Compiled by Katherine Duke ’05
ASH, inc. By Michael Huey ’87 (Song Song/Schlebrügge)
This catalog of Huey’s photos and other art objects accompanied his exhibition at the Song Song gallery in Vienna in January and February 2009.
The Atheon. Installation by Jonathon Keats ’94 (Judah L. Magnes Museum)
In Keats’ modern-art installation, on display earlier this year, the Magnes Museum building in Berkeley, Calif., served as a secular temple devoted to scientific worship. Keats patterned the Atheon’s stained-glass windows after satellite data from NASA and composed a canon out of the sounds pulsating through this universe and several hypothetical universes.
Ballet’s Magic Kingdom: Selected Writings on Dance in Russia, 1911-1925. By Akim Volynsky. Translated, edited and with an introduction and notes by Professor of Russian and Henry Steele Commager Professor Stanley J. Rabinowitz (Yale University Press)

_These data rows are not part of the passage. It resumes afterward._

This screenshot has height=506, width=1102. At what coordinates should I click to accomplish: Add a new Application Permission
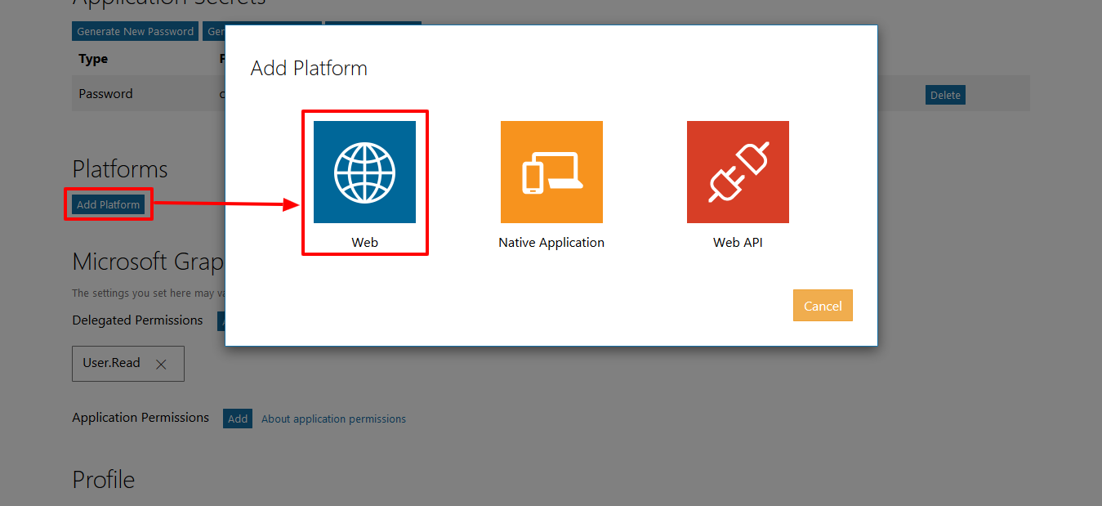238,419
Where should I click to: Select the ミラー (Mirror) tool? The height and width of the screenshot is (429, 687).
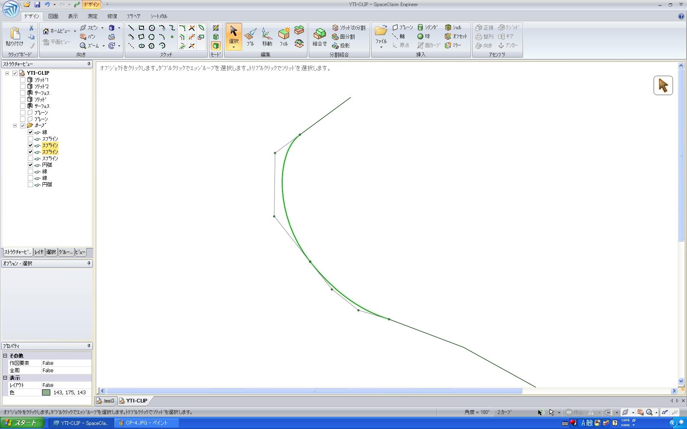453,45
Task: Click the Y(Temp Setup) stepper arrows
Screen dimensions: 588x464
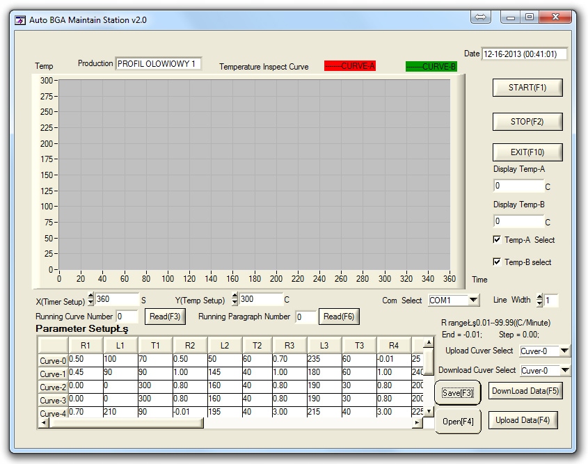Action: pyautogui.click(x=235, y=300)
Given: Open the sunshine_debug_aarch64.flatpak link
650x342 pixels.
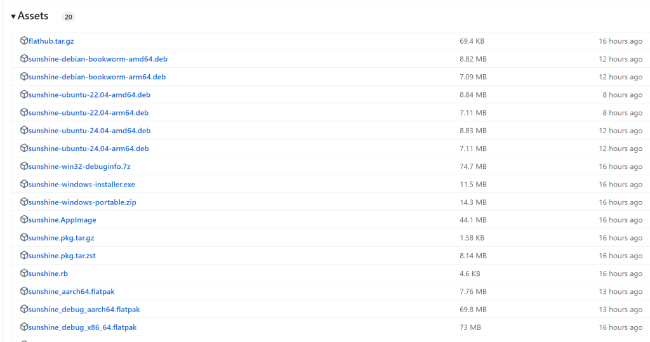Looking at the screenshot, I should (84, 310).
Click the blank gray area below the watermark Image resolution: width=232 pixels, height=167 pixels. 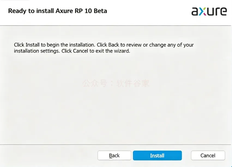pos(116,116)
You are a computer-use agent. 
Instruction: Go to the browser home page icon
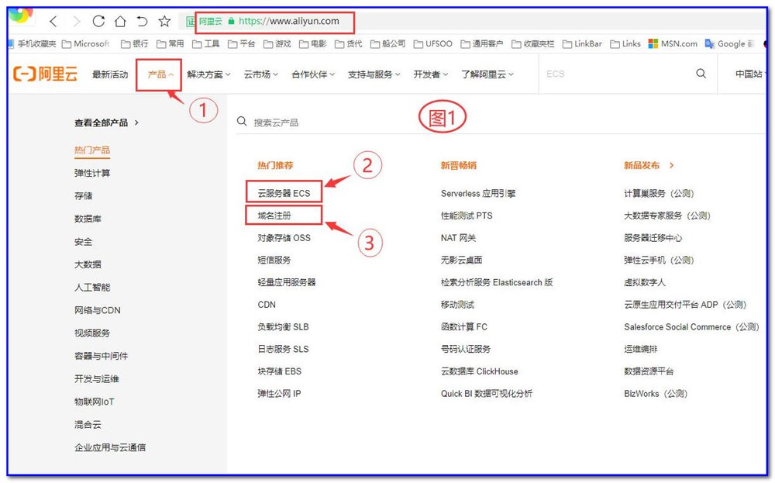point(120,22)
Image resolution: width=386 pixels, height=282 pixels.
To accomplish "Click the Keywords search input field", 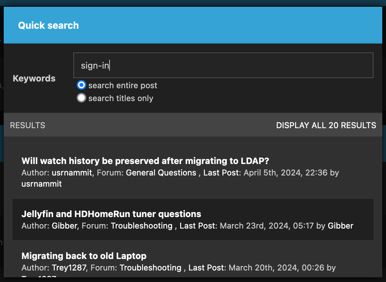I will click(x=223, y=65).
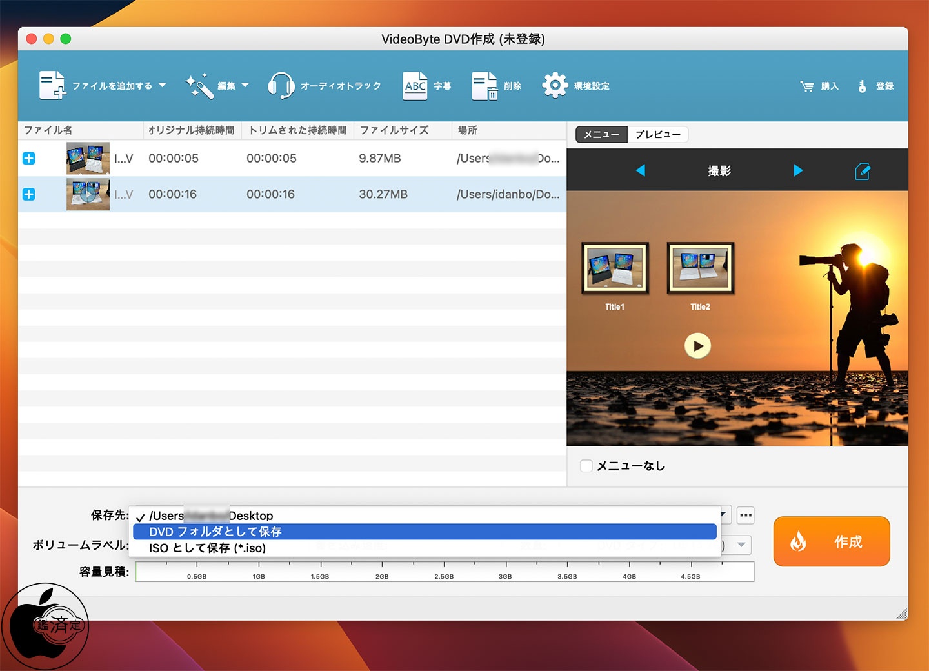Play the menu preview with play button
The width and height of the screenshot is (929, 671).
tap(697, 346)
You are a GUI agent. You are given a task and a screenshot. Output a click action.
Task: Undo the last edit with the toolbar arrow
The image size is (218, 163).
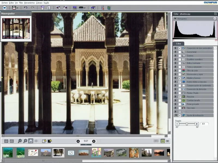(25, 8)
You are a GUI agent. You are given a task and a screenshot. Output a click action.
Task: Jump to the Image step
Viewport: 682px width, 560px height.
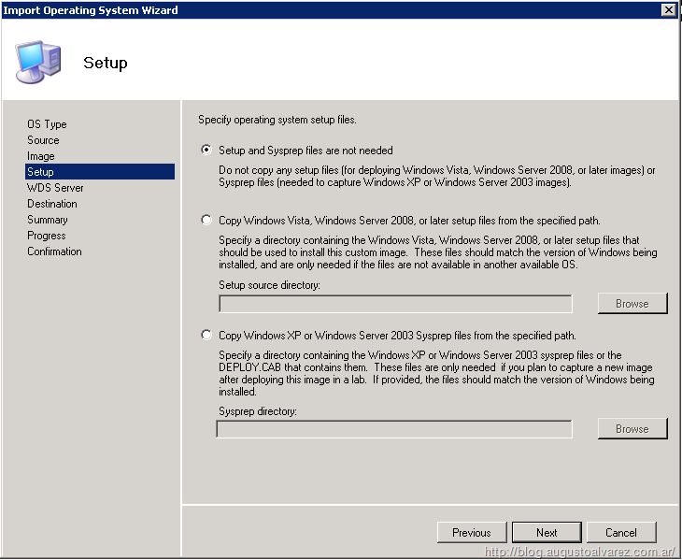pyautogui.click(x=41, y=156)
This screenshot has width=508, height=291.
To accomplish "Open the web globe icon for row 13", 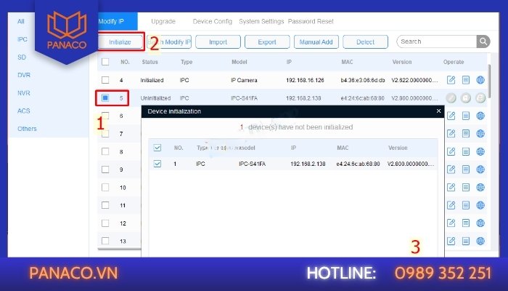I will 480,241.
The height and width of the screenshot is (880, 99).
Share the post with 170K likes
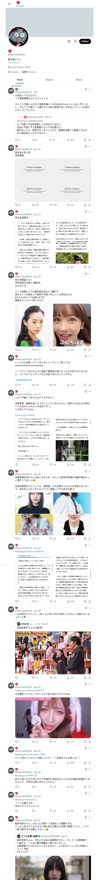[89, 205]

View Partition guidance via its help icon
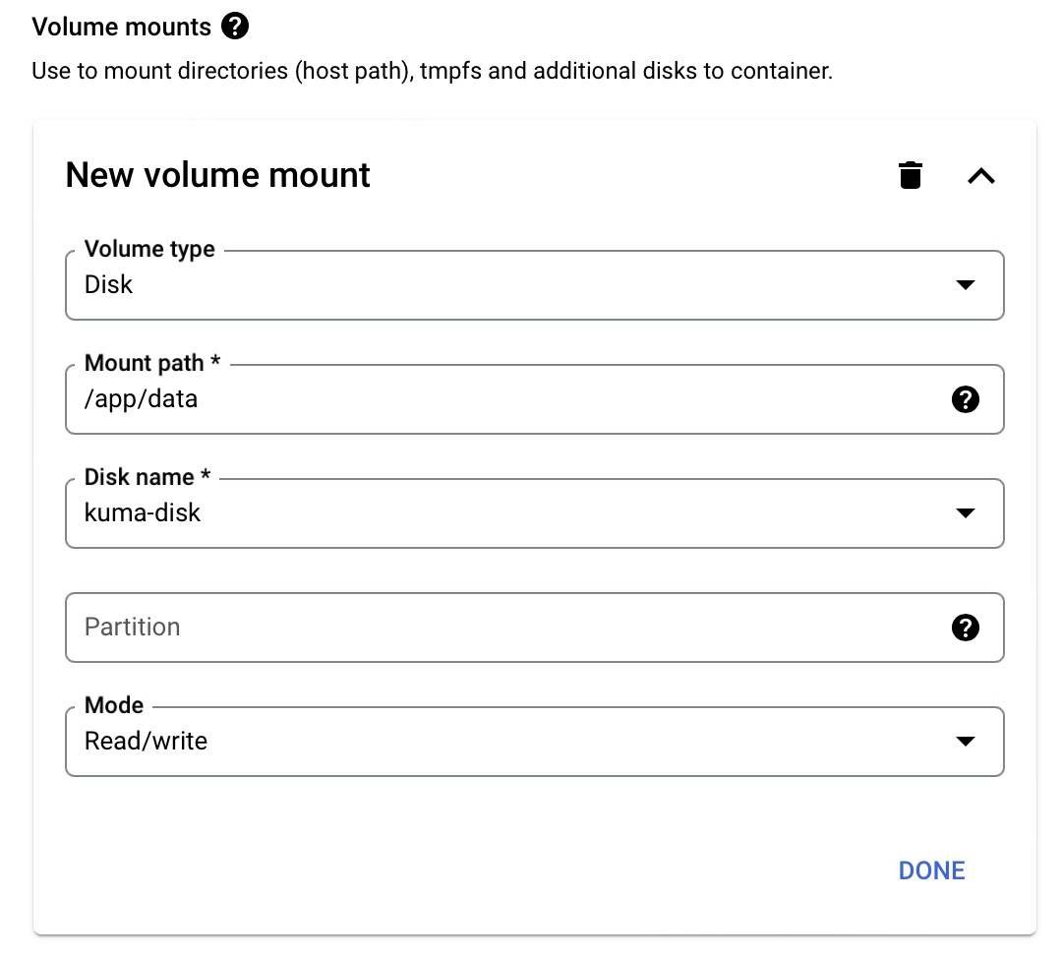click(x=966, y=628)
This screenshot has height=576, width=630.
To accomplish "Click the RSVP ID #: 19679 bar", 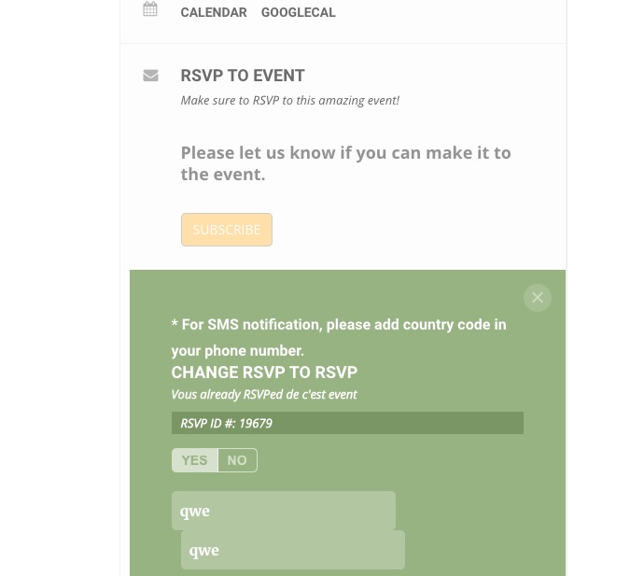I will click(x=346, y=423).
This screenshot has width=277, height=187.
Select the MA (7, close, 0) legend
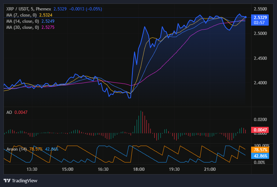click(x=22, y=15)
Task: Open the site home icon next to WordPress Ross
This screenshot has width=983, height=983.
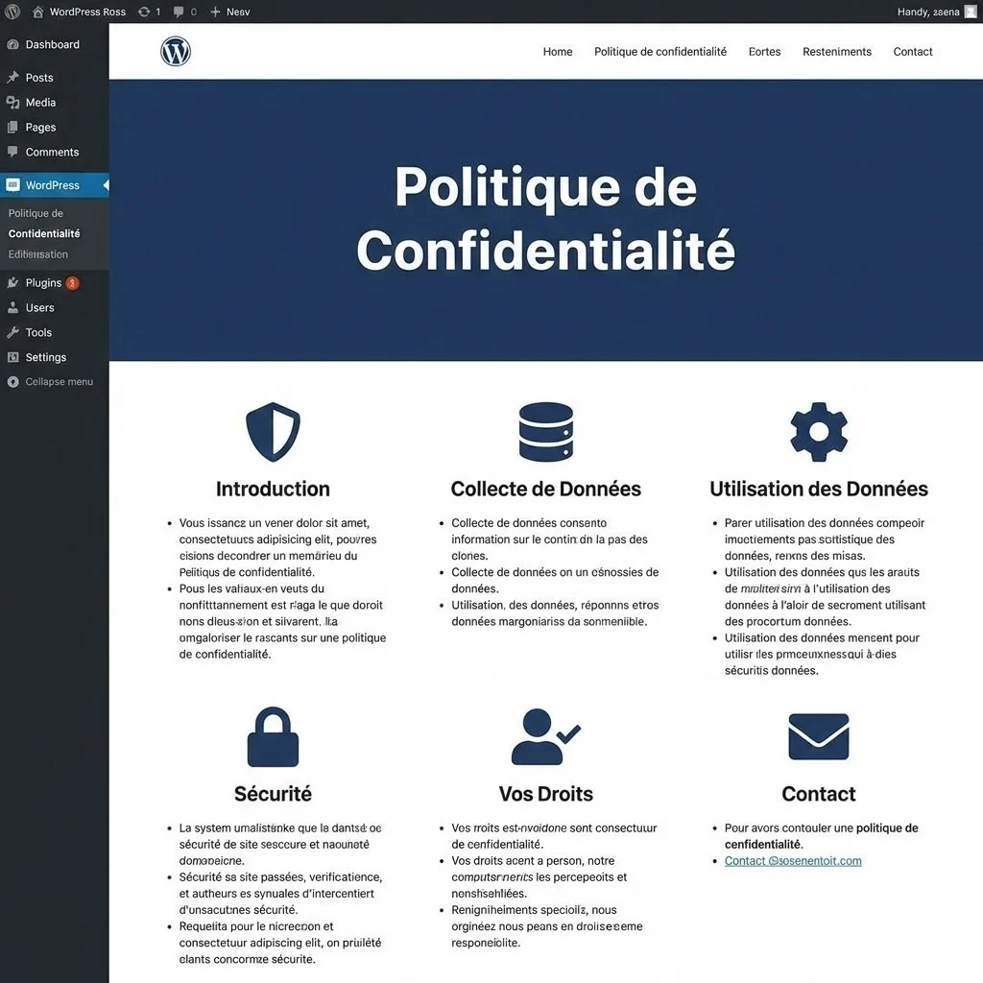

Rabinowitz provides the first English translation of the works of Volynsky (1861-1926), St. Petersburg’s most prolific and influential ballet critic. The volume landed a Jan. 25, 2009, review on the front page of The New York Times Book Review.
Barthé: A Life in Sculpture. By Margaret Rose Vendryes ’84 (University Press of Mississippi)
Vendryes’ book presents the life and art of Richmond Barthé (1909-89), the first African-American to earn critical acclaim as a modern sculptor.
The Heart in the Age of Shakespeare. By William W. E. Slights ’61 (Cambridge University Press)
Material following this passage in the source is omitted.